9. Anglo-Saxon Christmas

Pectoral cross (cat.588) – one of several items in the Staffordshire Hoard associated with Christianity

This gold cross, with delicate filigree decoration, is among a small number of Christian items found in the Staffordshire Hoard. When Anglo-Saxons first began to settle in England they brought their Pagan beliefs with them. However, by the time the Staffordshire Hoard was buried after around 650AD, a number of kingdoms had converted to Christianity.

Our modern ideas of Christmas owe much to the Victorians. So what did an Anglo-Saxon Christmas involve? It is interesting to note that the word Christmas itself comes from the Anglo-Saxon word, Cristesmæsse, first recorded in 1038.

Pagan Anglo-Saxons already celebrated the 25th December with a festival known as Yule. We don’t know too many details about what this festival entailed. A Yule Log was cut to provide fuel and gradually pushed into the fire as it burned. Homes and halls were decorated with evergreen leaves and branches. Feasting took place, but it was boar, not turkey, on the menu.

And what about Christian Anglo-Saxons? In fact their Christmas wasn’t much different. It was no coincidence that Christmas Day and Yule shared the same date. The early Roman church had realised people were more likely to convert to Christianity if there was some continuity in their lives, including the dates of key festivals. Although many kingdoms embraced the new faith, people hung onto traditions that had been observed for generations. Some, such as feasting, drinking, and evergreen decorations, even survive to this day.
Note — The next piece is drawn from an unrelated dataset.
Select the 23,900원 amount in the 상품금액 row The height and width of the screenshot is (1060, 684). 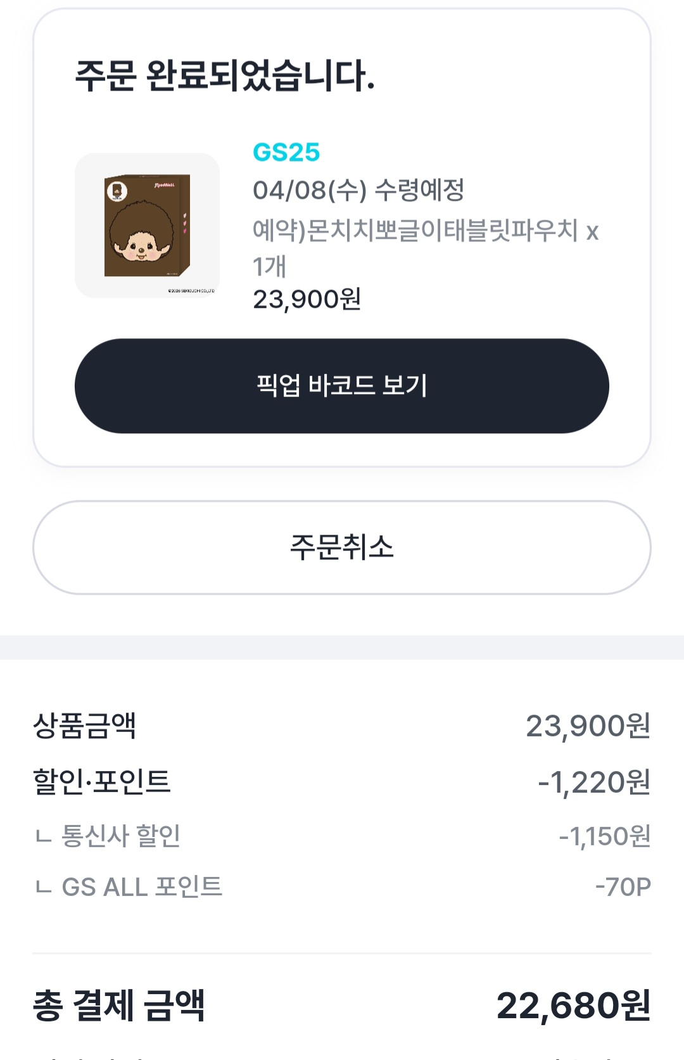(x=588, y=725)

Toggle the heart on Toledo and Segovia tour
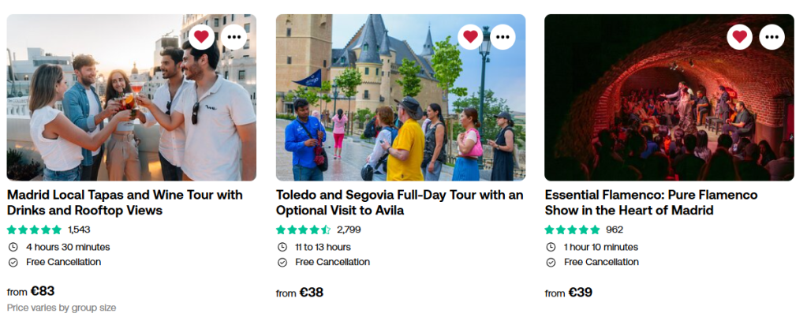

Furthermore, Christmas didn’t have the same importance in the early Church calendar. Easter was considered far more important to the Anglo-Saxon Church, celebrating Christ’s death and resurrection. However, Christmas Christian traditions did develop. Ecgbert of York (died 766), a cleric and contemporary of the Venerable Bede, wrote “the English people have been accustomed to practise fasts, vigils, prayers and the giving of alms both to monasteries and to the common people, for the full twelve days before Christmas”.